Background: Fintech in New York and France
New York is a major center for fintech in the US and internationally, which should be no surprise given its proximity to the Wall Street financial ecosystem. NYC is home to both home-grown fintech startups and Silicon Valley companies seeking a presence in this global finance capital.
The European fintech ecosystem is growing as well. In 2018, investments in European fintech companies exceeded $34 billion. Last year, five European fintech companies—Revolut, Monzo, TransferWise, Klarna, and N26—were identified as “unicorns”; each was valued at least $1 billion. This growth of fintech on the continent is supported by the European Union’s Payment Services Directive (PSD2). One of the goals of this directive was to increase participation of non-banks in the payments industry.
Within Europe, the UK overshadows France as a fintech hub, but the French fintech industry has shown strong growth. Fintech investment grew 185% from 2016 through 2018. Fintech startups in France raised $700 million in funding in 2019. The Paris Fintech Forum is now a major event for the industry in Europe.
Some observers have noted that, particularly since Brexit, France has made it clear that it wants a leading role in the European fintech scene. Among other initiatives, the government has created a fintech innovation hub and announced special services for fintech companies via its Autorité des Marchés Financiers, its stock market regulator.
Wherever they’re located, startups in the fintech sector face a challenge that fledgling companies in many other industries do not: finance is heavily regulated. In the US, these regulations exist at the state and national levels. This can make it difficult for some fintech companies to get off the ground.
Against this backdrop, the New York State Department of Financial Services (NYDFS) and the French Autorité de Contrôle Prudentiel et de Résolution (ACPR) have both agreed to a memorandum of understanding (MoU).
The deal should theoretically allow France and New York to become even more attractive regions for those interested in starting fintech companies. The intent of the MoU is help new startups enter the market more quickly in New York and France, and to remove barriers to those companies seeking to operate interchangeably in both jurisdictions. The MoU is also designed to increase development of the French and New York financial services markets in general, promote healthy competition, and enhance consumer protection and access to fintech products.
This is the first agreement ACPR has signed with an American authority regarding fintech, though it has also signed cooperative agreements with fintech regulators in Japan, Hong Kong, Korea, Singapore, and Taiwan. Last year, NYDFS inked a fintech cooperation agreement with Israeli regulators.
Sharing Regulatory Best Practices
Fintech companies have innovated at a fast pace. Although this has been a boon for consumers, it’s also presented challenges.
Startups and the fintech industry have at times struggled to understand the best ways to navigate applicable regulations. Although some have bypassed this problem by partnering with traditional financial institutions that have experience with complex regulatory compliance, that hasn’t been an option for all startups. Some can’t find partners to work with them. Others prefer to maintain their independence.
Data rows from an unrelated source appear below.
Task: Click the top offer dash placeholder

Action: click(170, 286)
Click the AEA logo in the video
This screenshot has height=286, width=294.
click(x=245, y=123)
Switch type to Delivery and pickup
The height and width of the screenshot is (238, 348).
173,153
This recent agreement may help. It will allow regulators to refer fintech companies to each other, to share regulatory and other policy best practices, with the goal of supporting innovation and speed to market for new companies.
Committing to Innovation
The significance of this agreement shouldn’t be overlooked. Understanding and complying with regulations takes time and money, so it’s not uncommon for innovators to perceive regulators as the “bad guys” getting in their way.
That’s not necessarily the case. Regulators exist to protect consumers and create a more even playing field. However, that doesn’t mean they don’t support innovation at all.
This deal illustrates that key truth. Instead of taking steps to slow fintech down, regulators in New York and France have taken a major step to speed up innovation in both jurisdictions.
That said, it’s important to remember that this agreement was only signed on June 3 of this year. We’ve yet to see how it will impact the fintech industry in the long run. If it does yield benefits for both fintech and consumers, however, hopefully regulatory bodies in other states and countries will follow the example New York, France, and other jurisdictions have set. Greater cooperation and alignment among regulators can facilitate the industry’s global growth.